ANKARA

Başbakan Yardımcısı Emrullah İşler, Diyarbakır'da 2. Hava Kuvvetleri Komutanlığında Türk bayrağının gönderden indirilmesiyle ilgili "Bizim kutsallarımıza dokunulmasına kesinlikle müsaade etmeyiz. Bu olayın failleri de en şiddetli şekilde cezalandırılacaktır" dedi.

İşler, TVNET'te katıldığı bir programda, gündeme ilişkin soruları yanıtladı. Diyarbakır'da yaşanan gelişmelere ilişkin soru üzerine İşler, olayın çok çirkin olduğunu belirtti.

Olayı lanetlediklerini ve ciddi anlamda bir provokasyon olarak değerlendirdiklerini ifade eden İşler, "Başbakanımızın bayrak konusundaki hassasiyeti herkesin malumudur. AK Parti olarak yola çıkarken 'tek devlet, tek bayrak, tek millet' dedik. Dolayısıyla bu konuda hassasiyetimizi herkese deklare etmiş olduk" diye konuştu.

İşler, bayrağı kutsal saydıklarını dile getirerek, yapılan provokasyonu kabul etmelerinin mümkün olmadığına dikkati çekti.

Konuyla ilgili soruşturmaların başlatıldığına işaret eden İşler, "Soruşturmalar neticesinde suçlu bulunan devlet görevlileri de cezalandırılacaktır. Bunun hesabı da sorulacaktır" değerlendirmesinde bulundu.

"Devlet olarak samimiyetimizi ortaya koyuyoruz"


Çözüm süreci başlangıcının bir yılı aştığını anımsatan İşler, bu süreç içerisinde kan ve gözyaşı akmadığını, o bölgedeki insanlarda ciddi bir rahatlama olduğunu vurguladı.

İşler, süreç içerisinde çok ciddi provokasyonların da olduğunu belirterek, "Devlet olarak, hükümet olarak, güvenlik güçleri olarak biz, sabırlı davrandık, alttan aldık ve olayın tekrar çatışmaya dönüşmemesi için elimizden gelen gayreti gösterdik. Devlet olarak biz, samimiyetimizi ortaya koyuyoruz. Diğer taraf da samimiyeti ortaya koymalı, elini taşın altına koymalı" ifadesini kullandı.

Son bir yılda yaşanan provokasyonlara değinen İşler, Mayıs 2013 itibarıyla bir yıl boyunca sokakların terörize edilmek istendiğini ancak başarısız olunduğunu söyledi.

"Türkiye'nin büyümesinden rahatsız olan güçler var"


"Yine eski bildik oyuna başvurdular. Terör örgütüne musallat oldular. Terör örgütünü harekete geçirerek yeniden teröre sardılar" diyen İşler, şöyle devam etti:

"Gezi olaylarının perde arkasına baktığımız zaman da her ne kadar hedefe Sayın Başbakanımızı koysalar da AK Parti'yi koysalar da esas hedef Türkiye'nin durdurulmasıdır... Türkiye'nin durdurulması hedeflenmektedir. Türkiye'nin büyümesinden, gelişmesinden, kalkınmasından rahatsız olan bir takım iç ve dış güçler var. Bunlar, Türkiye'de huzursuzluk çıkarmak istiyorlar."

* Kayıtlı Veriler:
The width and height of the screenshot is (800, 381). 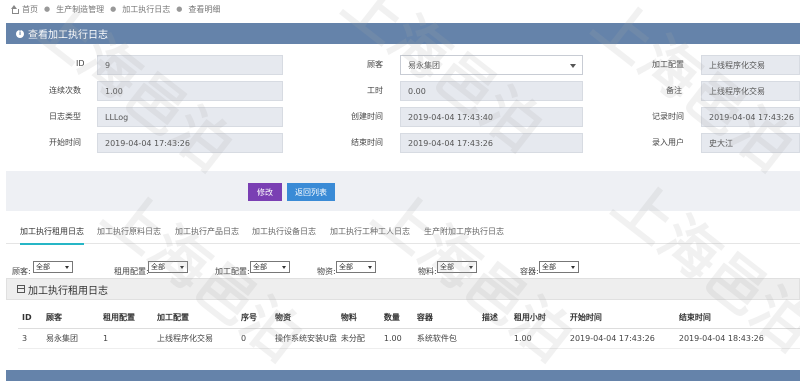 I want to click on column-header: 加工配置, so click(x=195, y=318).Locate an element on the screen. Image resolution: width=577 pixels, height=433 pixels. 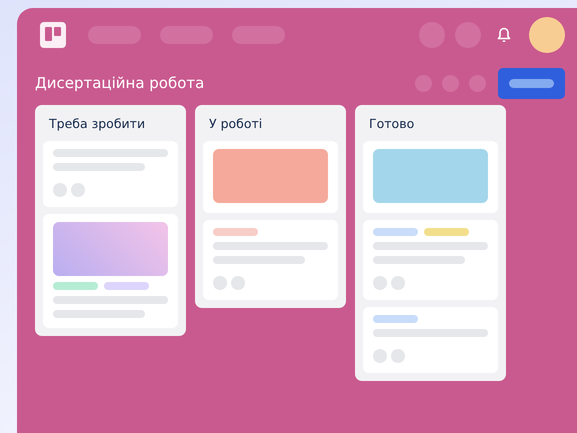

* Görev 1:
Belge bölümüne göre aşağıdaki soruları yanıtlayın.
(a) İşler, soruları hangi kanaldaki bir programda yanıtladı?
(b) İşler'e göre çözüm sürecinin başlangıcı ne kadarlık bir süreyi aşmıştır?
(c) İşler, Gezi olaylarında esas hedefin ne olduğunu söylüyor?
* Görev 2:
Belge bölümüne göre AK Parti'nin yola çıkarken söylediği sözde "tek" kelimesiyle birlikte anılan kavramların tamamını sıralayın.
* Görev 3:
Belge bölümünde "İşler, süreç içerisinde" sözleriyle başlayıp "başarısız olunduğunu söyledi." sözlerine kadar devam eden kısmı olduğu gibi alıntılayın.

* Alıştırma Çözümü 1:
(a) TVNET
(b) Bir yılı
(c) Türkiye'nin durdurulması

* Alıştırma Çözümü 2:
devlet, bayrak, millet

* Alıştırma Çözümü 3:
İşler, süreç içerisinde çok ciddi provokasyonların da olduğunu belirterek, "Devlet olarak, hükümet olarak, güvenlik güçleri olarak biz, sabırlı davrandık, alttan aldık ve olayın tekrar çatışmaya dönüşmemesi için elimizden gelen gayreti gösterdik. Devlet olarak biz, samimiyetimizi ortaya koyuyoruz. Diğer taraf da samimiyeti ortaya koymalı, elini taşın altına koymalı" ifadesini kullandı.

Son bir yılda yaşanan provokasyonlara değinen İşler, Mayıs 2013 itibarıyla bir yıl boyunca sokakların terörize edilmek istendiğini ancak başarısız olunduğunu söyledi.